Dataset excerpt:
## start

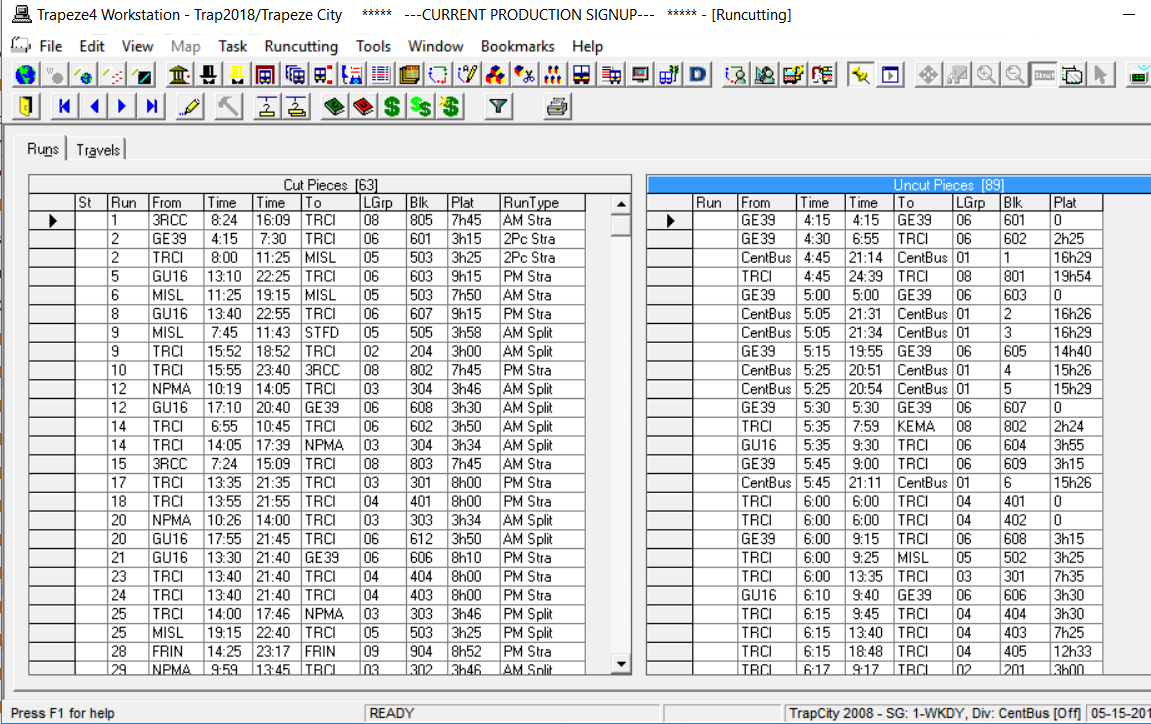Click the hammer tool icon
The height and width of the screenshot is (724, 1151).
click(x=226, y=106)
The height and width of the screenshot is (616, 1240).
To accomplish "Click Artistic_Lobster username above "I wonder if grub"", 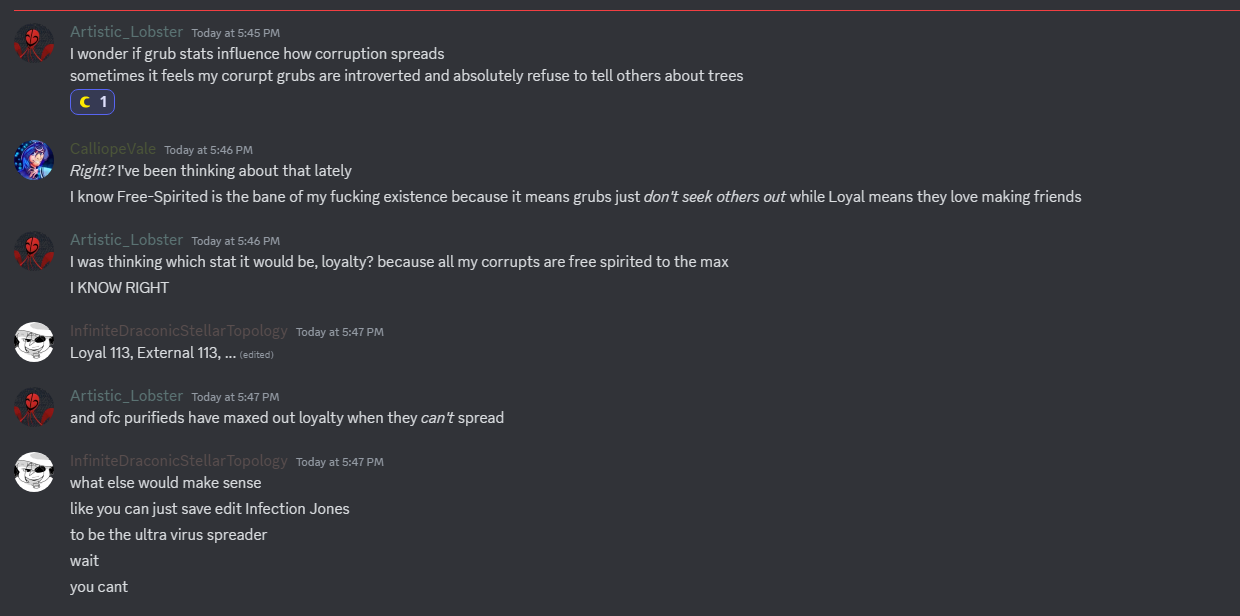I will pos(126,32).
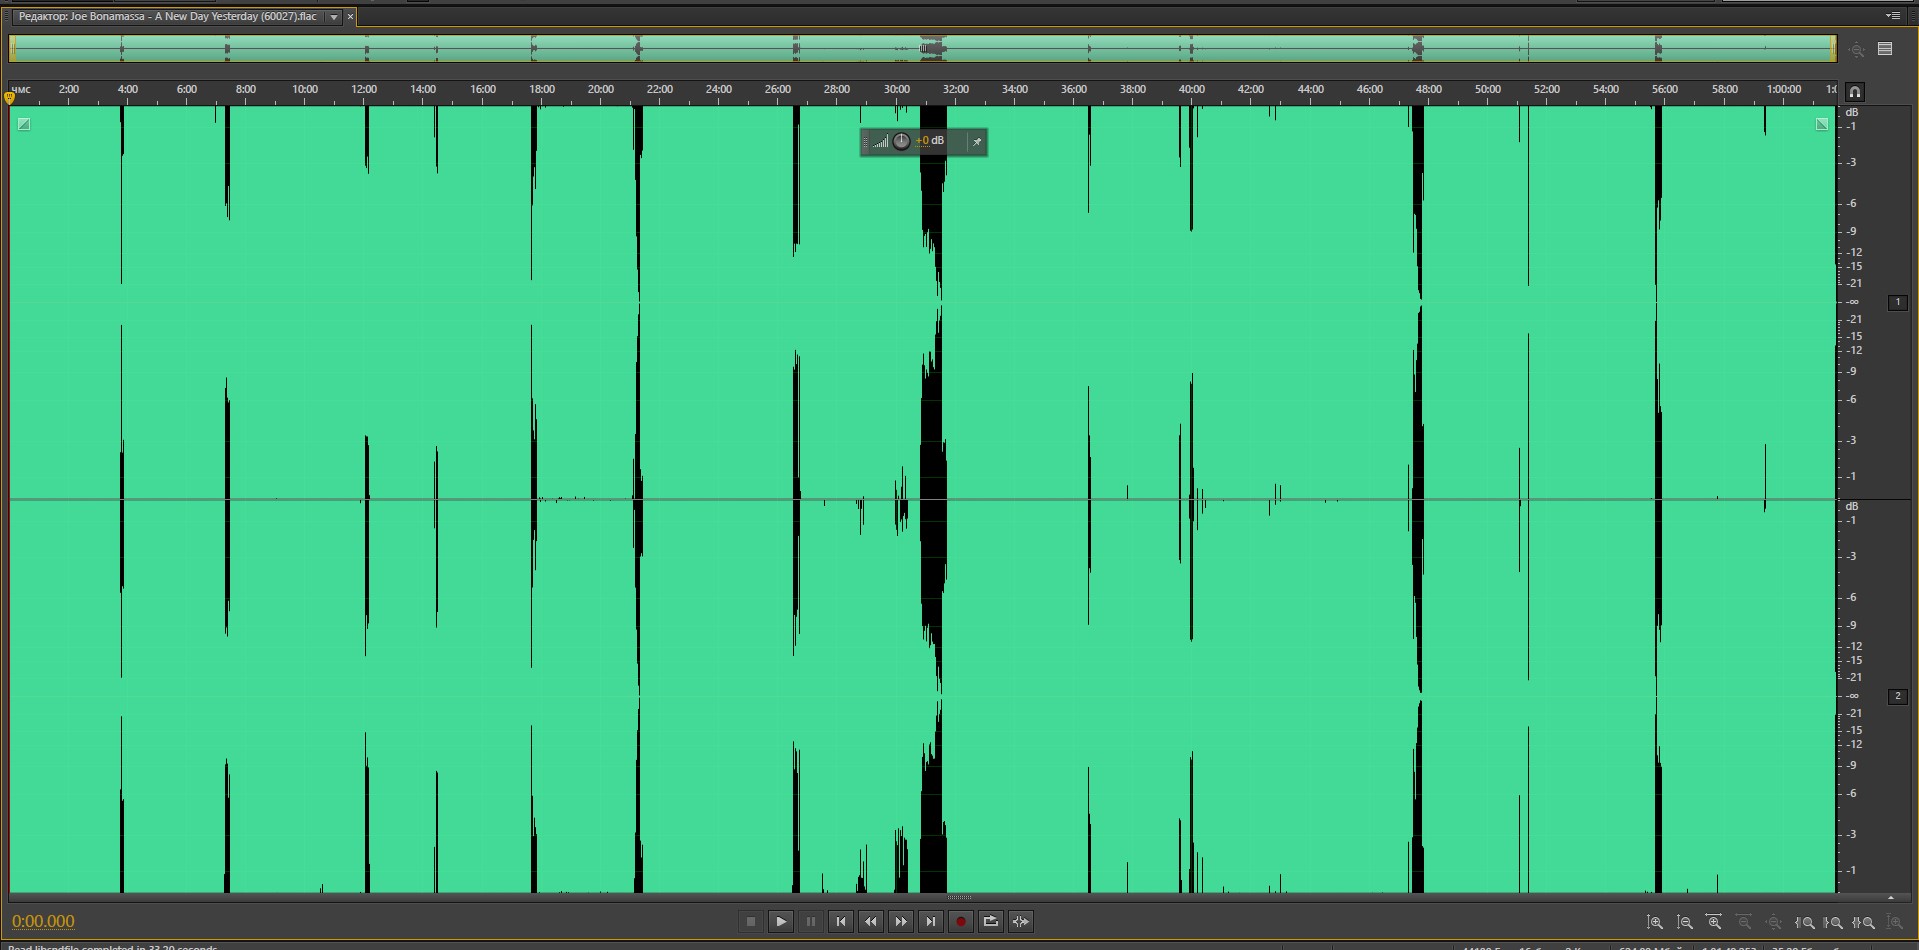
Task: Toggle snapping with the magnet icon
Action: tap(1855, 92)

## end

Find every line in the records above that contains the string "screenshot" and copy each such line. Case counts, so match uppercase and lowercase letters precisely.

• **Written solution**:
The height and width of the screenshot is (724, 1151).
The height and width of the screenshot is (616, 1240).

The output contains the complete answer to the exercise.